Advertisement

Footloose on the Busy Streets of Saigon

Share
TIMES STAFF WRITER

This was going to be fun! Up and down Le Duan Street, where the U.S. Embassy once stood, laughing teenagers in denim and silk were racing their motorbikes, eating ice cream and smiling and waving at the American strolling toward Notre Dame Cathedral.

Then I met my Dien Bien Phu. I could not cross the street. There was no traffic signal, no policeman and no order whatever. The sea of motorbikes never parted.

For the record:

12:00 a.m. March 17, 2002 For the Record
Los Angeles Times Sunday March 17, 2002 Home Edition Travel Part L Page 6 Travel Desk 1 inches; 29 words Type of Material: Correction
Vietnam post office-The name of the engineer who designed the Central Post Office in Ho Chi Minh City (Saigon) was misspelled in ‘Footloose on the Busy Streets of Saigon,’ March 10. His name is Gustave Eiffel.

“Ride, sir?” asked a cyclo, or pedicab, driver named Thien. “Yes,” I said.

I was in Ho Chi Minh City, by myself, after my wife and I had a disagreement about where to travel after the events of Sept. 11. She had said no way, nowhere--go by yourself. So I thought I would come to a land with which I had long been fascinated, a land of pagodas, Buddhist monks, prayer wheels and rice paddies. Thus, in January, I ended up in Vietnam.

Advertisement

The scene of the 20th century’s longest war is today an oasis of peace. Over eight days I found everything I was seeking: serene temples, jasmine and incense, straw conical hats, hushed children sitting cross-legged in the streets and painting in oils. I also found incredibly low prices.

With amazing ease, Thien pedaled me down Dong Khoi Street past art galleries and young women in orchid-and-white tunics selling roses. I knew Dong Khoi well--from novels and newsreels--though I was new here. It had been Tu Do Street during the Vietnam War and Rue Catinat under the French, who ruled here from 1859 until their rout by Gen. Ho Chi Minh at Dien Bien Phu in 1954.

Thien dropped me off at a French cafe called Brodard, charging me about $3.30. I asked an Englishman at the next table how he dealt with the traffic.

“Just step off the curb and walk right into it,” Nick said. “Don’t stop or slow down or speed up or make a run for it. You’ll get the rhythm of it. Just remind yourself: They’re only these bloody little bikes.”

• _Problem statement_
In the Saigon travel article, what was Dong Khoi Street called during the Vietnam War?

• _Records provided_
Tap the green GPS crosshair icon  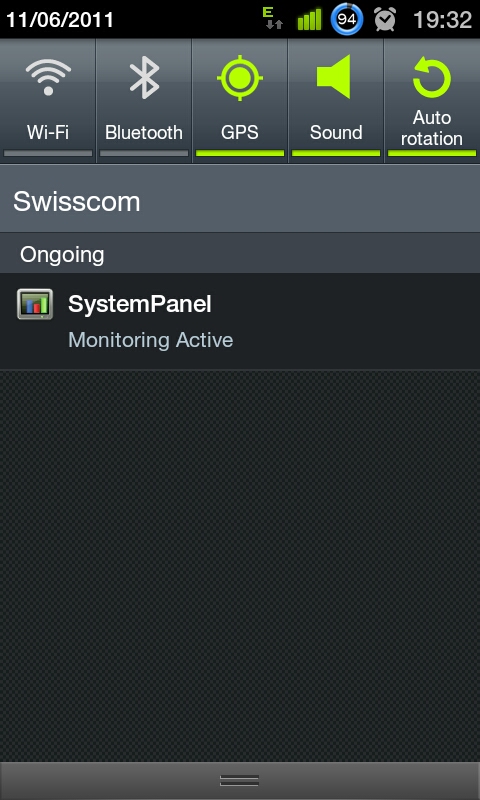point(240,78)
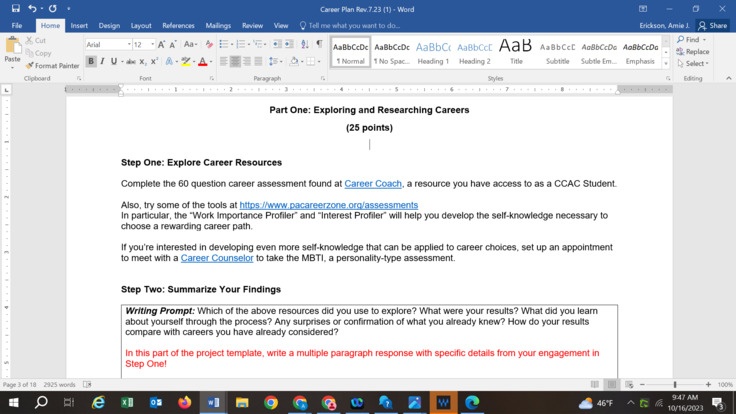
Task: Click the Sort icon in Paragraph group
Action: click(304, 45)
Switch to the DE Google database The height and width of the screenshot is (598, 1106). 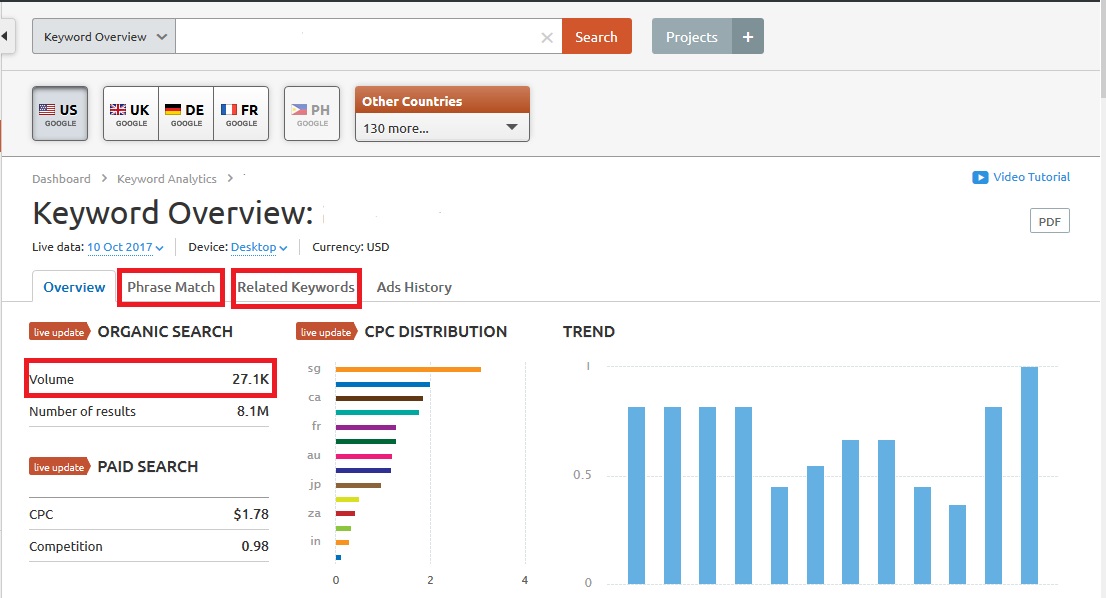[185, 114]
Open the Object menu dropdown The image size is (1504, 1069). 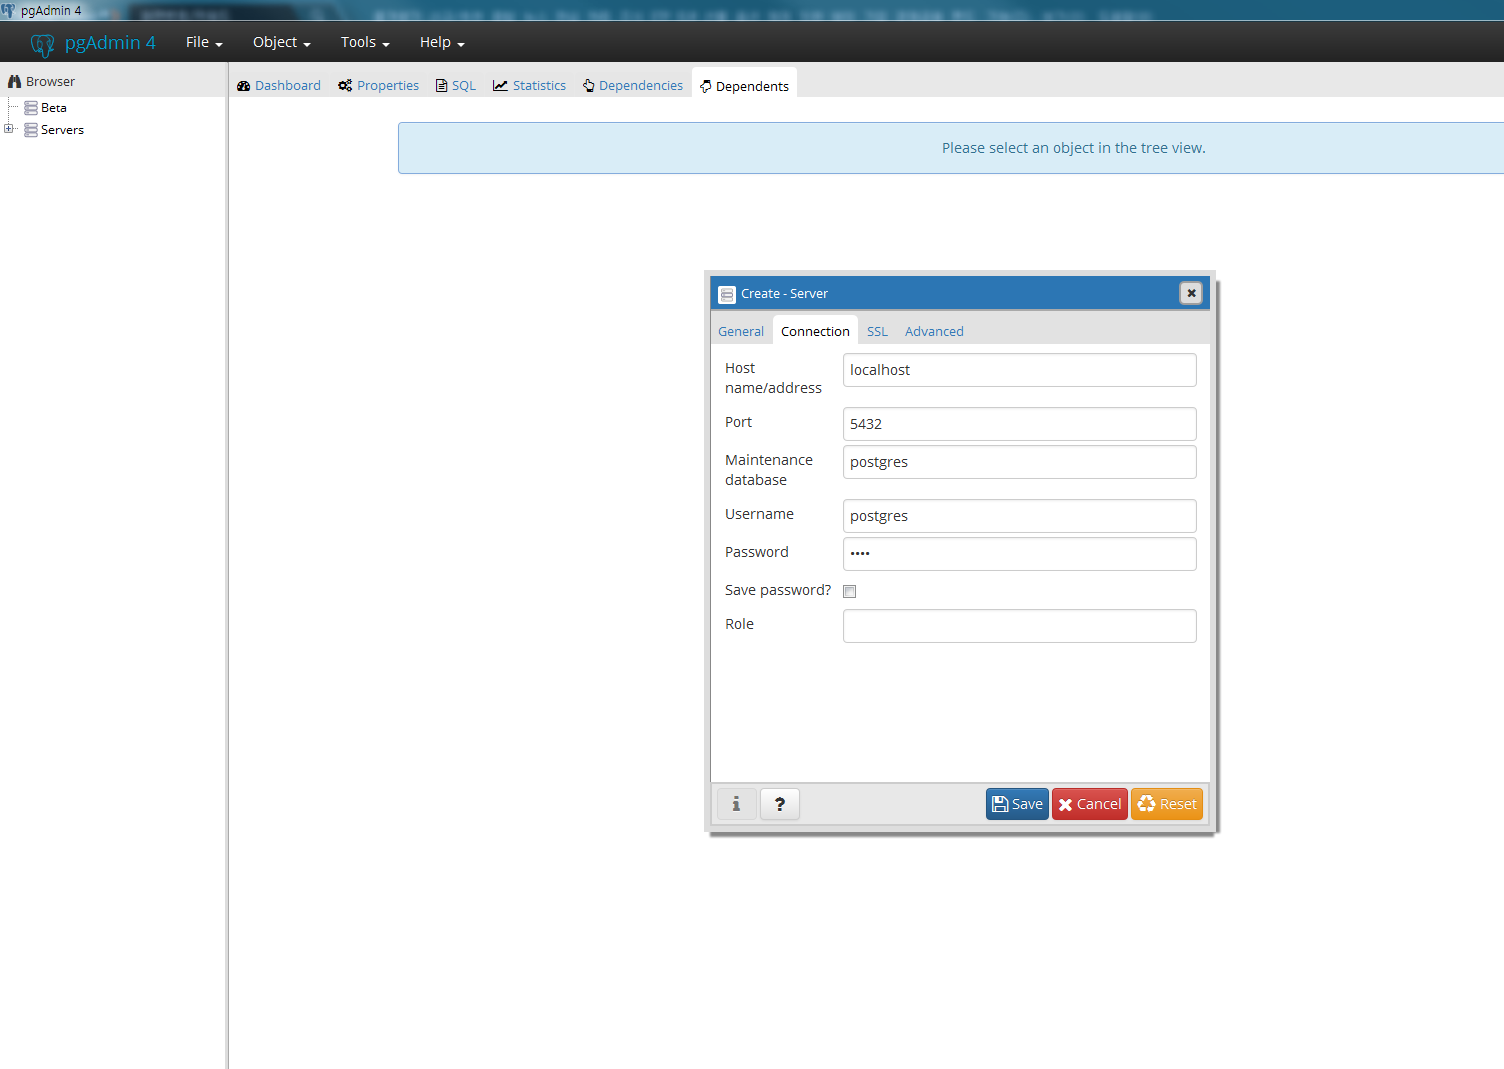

• _Completed task_
Tu Do Street